## あらすじ
☆ ☆ ☆ ☆

永楽帝~大明天下の輝き~ 第32話 あらすじ/ネタバレ

朱允炆(シュインブン)は、斉泰と黄子澄に、今後は母妃からの指示であっても、必ず自分に報告するように命じます。また、藍玉には、罪を逃れるためには、徹底的に自分を糾弾し、騒ぎを大きくして陛下も手出しできないようにするよう指示します。

藍玉は、さっそく主審官の詹徽に食ってかかり、都察院で二枚舌を使い、自分の仲間であると中傷します。詹徽は、傍にいる斉泰が藍玉の言葉を信じるのではないかと心配し、必死に否定しますが、最終的には藍玉との繋がりを認めてしまい、斉泰の命で官服を剥奪され、獄に下されます。

斉泰は、藍玉から曹震と詹徽との繋がりも確認し、この事件が朝廷の多くの役人を巻き込んでいることを知ります。斉泰は独断を恐れて陛下に報告します。朱元璋(シュゲンショウ)は、錦衣衛指揮使の蒋瓛に、関係者全員を一斉に逮捕するよう命じます。

道衍は、朱棣(シュテイ)に、陛下が十三人の侯爵たちを捕らえたのは、皇太孫がまだ幼いことから、功績のある権力者たちを牽制するためだと説明します。そして、藍玉にこの策を授けた人物は、明らかに藍玉を死に追いやろうとしていると指摘します。

朱允炆(シュインブン)は、朱元璋(シュゲンショウ)に藍玉を許すように懇願しますが、額が青くなるまで磕頭しても、朱元璋(シュゲンショウ)の決意は揺らぎません。

☆ ☆ ☆ ☆

## 元データ
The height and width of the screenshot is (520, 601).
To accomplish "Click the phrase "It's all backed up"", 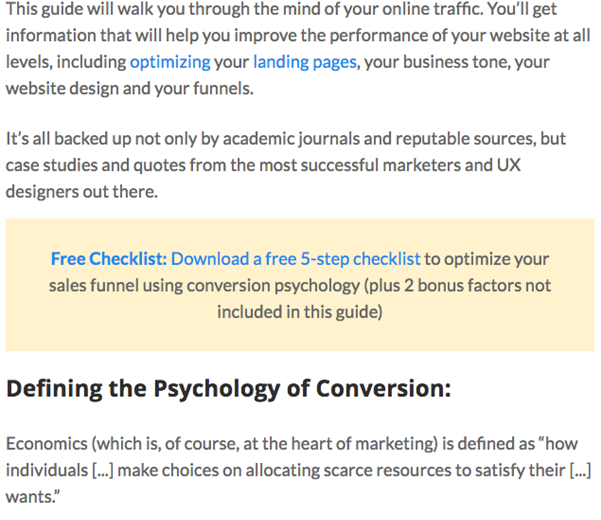I will (69, 139).
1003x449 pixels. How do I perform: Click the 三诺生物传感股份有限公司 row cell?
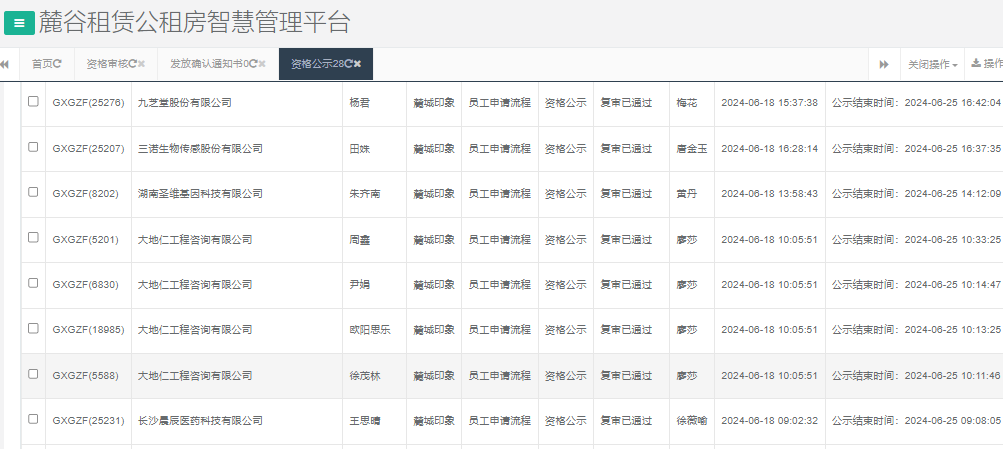tap(200, 149)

☆ ☆ ☆ ☆

## 要件
永楽帝のあらすじの「斉泰は、藍玉から曹震と詹徽と」から「ろうとしていると指摘します。」までを、「錦衣衛指揮使」を「錦衣衛の長官」に置き換えた形に更新してください。 上のリストは参照しなくてかまいません。

## 解答例
斉泰は、藍玉から曹震と詹徽との繋がりも確認し、この事件が朝廷の多くの役人を巻き込んでいることを知ります。斉泰は独断を恐れて陛下に報告します。朱元璋(シュゲンショウ)は、錦衣衛の長官の蒋瓛に、関係者全員を一斉に逮捕するよう命じます。

道衍は、朱棣(シュテイ)に、陛下が十三人の侯爵たちを捕らえたのは、皇太孫がまだ幼いことから、功績のある権力者たちを牽制するためだと説明します。そして、藍玉にこの策を授けた人物は、明らかに藍玉を死に追いやろうとしていると指摘します。